**WORK TO COMPLETE**
A. Answer these from the call-for-papers draft:
(i) What did the Index Award 2007 reward Sébastian Dubois for?
(ii) Whom does the draft credit with regarding tools and technologies as extensions of man?
(iii) Which work does the draft call the epitome of man's attempt at being God?
B. Pick up the call-for-papers draft on design as an extension of man and continue it from its last sentence.
===== DOCUMENT TEXT
This is the first – and incomplete – draft for the call for papers to the winter-symposium. Please comment, elaborate and make suggestions for improvements.
CFP: The Word becoming Flesh
Process, Design & Aesthetics
According to Freud ”Man has become, so to speak, a God with artificial limbs [eine Art Prothesengott]” (in Civilization and Its Discontents (1929)). Equipped with ”all his auxiliary organs”, man has advanced to an almost god-like eminence. But, Freud warns, “let us also remember that modern man does not feel happy with his god-like nature.”
Recently, the Index Award 2007 rewarded “design that substantially improves important aspects of human life”. Design is not just about aesthetics, it should improve life as well. Thus, the Canadian designer Sébastian Dubois was awarded for his low-cost, high-quality prosthetic foot, designed to help victims of landmines in especially the Third World.
Although other animals use tools as well, it is man alone who seeks to improve or even replace his natural dispositions. Tools and technologies are to be regarded as extensions of man, according to Marshall McLuhan. That is, technology is not something exterior to man. Biology and technology are not to be seen as antithetical to one another. When it comes to the use of tools and technology, evolution is no longer just a question of natural selection, as claimed by Darwin, but a process that involves innovation and design as well. Thus, any technology is a step towards the post-human.
Whether you believe man was created by God or not, the idea of improving God’s original design has haunted the imagination for ages. Mary Shelley’s Frankenstein is the epitome of man’s attempt at being God. Today, for instance stem cell research seems to bring us closer to what was fiction just recently. What used to be words is rapidly becoming flesh.
In more general terms, design can be regarded as extensions of man. A knife is not just a tool for cutting. The design of the knife makes it a more or less functional extension of human faculties. Albeit the knife is not ‘flesh’, it becomes a supplement to the ‘flesh’ that improves the natural disposition. It is not just about the technology – that the knife is able to cut – but about the design as well: how does the knife fit to the hand, which design is the most efficient in transferring muscular force to the blade of the knife and so on.
==========
===== MATERIAL PROVIDED
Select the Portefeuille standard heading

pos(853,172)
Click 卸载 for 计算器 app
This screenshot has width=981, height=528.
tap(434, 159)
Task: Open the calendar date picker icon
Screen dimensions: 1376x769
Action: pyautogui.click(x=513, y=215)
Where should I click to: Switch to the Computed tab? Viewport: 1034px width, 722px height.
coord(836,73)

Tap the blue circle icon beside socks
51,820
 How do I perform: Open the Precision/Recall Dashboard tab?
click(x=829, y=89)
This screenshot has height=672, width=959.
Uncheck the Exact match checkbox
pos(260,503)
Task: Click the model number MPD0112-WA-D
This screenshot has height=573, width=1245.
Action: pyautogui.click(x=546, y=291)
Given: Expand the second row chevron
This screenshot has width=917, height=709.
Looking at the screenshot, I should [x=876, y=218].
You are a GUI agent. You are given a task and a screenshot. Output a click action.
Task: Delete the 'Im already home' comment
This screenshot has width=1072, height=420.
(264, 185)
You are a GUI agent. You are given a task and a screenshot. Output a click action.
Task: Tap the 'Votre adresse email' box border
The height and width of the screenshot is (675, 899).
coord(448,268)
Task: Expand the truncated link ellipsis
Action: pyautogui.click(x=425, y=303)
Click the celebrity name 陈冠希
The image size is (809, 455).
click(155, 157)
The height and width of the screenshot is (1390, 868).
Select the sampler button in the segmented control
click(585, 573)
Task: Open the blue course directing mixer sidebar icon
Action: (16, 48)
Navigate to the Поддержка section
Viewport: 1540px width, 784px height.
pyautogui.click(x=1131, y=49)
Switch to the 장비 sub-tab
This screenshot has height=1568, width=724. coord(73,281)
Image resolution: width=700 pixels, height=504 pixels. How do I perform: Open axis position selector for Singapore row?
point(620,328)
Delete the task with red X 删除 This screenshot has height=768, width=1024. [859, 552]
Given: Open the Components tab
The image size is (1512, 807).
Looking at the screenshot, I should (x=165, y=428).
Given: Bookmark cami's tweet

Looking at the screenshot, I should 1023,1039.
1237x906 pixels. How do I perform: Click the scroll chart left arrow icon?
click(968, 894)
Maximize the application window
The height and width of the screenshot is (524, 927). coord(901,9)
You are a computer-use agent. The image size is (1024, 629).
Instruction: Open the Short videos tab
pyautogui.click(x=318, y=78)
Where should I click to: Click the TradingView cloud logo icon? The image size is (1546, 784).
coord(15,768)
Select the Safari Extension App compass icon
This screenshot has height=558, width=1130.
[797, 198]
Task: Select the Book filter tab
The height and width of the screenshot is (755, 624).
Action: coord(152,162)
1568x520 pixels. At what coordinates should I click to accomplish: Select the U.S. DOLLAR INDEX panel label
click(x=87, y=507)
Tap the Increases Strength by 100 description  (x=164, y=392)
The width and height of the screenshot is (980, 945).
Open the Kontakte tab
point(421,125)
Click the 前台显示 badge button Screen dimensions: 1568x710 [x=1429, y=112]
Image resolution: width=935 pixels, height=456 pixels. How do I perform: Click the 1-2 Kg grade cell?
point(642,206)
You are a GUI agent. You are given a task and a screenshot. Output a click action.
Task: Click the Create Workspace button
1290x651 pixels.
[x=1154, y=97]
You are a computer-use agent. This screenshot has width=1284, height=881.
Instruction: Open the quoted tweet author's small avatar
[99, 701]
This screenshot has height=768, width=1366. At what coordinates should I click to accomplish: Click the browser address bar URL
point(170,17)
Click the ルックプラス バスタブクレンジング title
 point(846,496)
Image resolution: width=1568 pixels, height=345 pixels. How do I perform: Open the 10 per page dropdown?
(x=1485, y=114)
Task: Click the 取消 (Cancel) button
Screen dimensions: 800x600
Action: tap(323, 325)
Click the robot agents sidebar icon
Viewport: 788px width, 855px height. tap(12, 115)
==========
**ANSWER LIST**
A.
(i) His low-cost, high-quality prosthetic foot, designed to help landmine victims.
(ii) Marshall McLuhan.
(iii) Mary Shelley's Frankenstein.

B.
Recently, design has been used in the notion of “intelligent design”. To some, the Darwinian theory of evolution cannot account for the complexity of life; consequently, the evolution of life has to be attributed to some kind of intelligence (i.e. divine power). Evolution is progressing according to a grander scheme, a design. Although “intelligent design” appears to be an attempt to give scientific credibility to the biblical account of Genesis, the use of the notion of design is interesting. When a more scientific approach to dissection began to become customary during the Renaissance, it was the mechanics of the body that was at the focal point of attention. The body was a machine (Descartes) created by The Great Mechanic or Watchmaker – or indeed Designer. The insights into the mechanics of the body machine made it possible to repair, replace and improve parts of the machine and thus improve the design. This has had a tremendous impact on medicine and medicinal technology – and has been decisive for the development and design of tools and technology as well. And not least, the idea of the mechanical body has been an incentive for the imagination as manifested in popular culture, science fiction and film (from Frankenstein to The Terminator and Blade Runner).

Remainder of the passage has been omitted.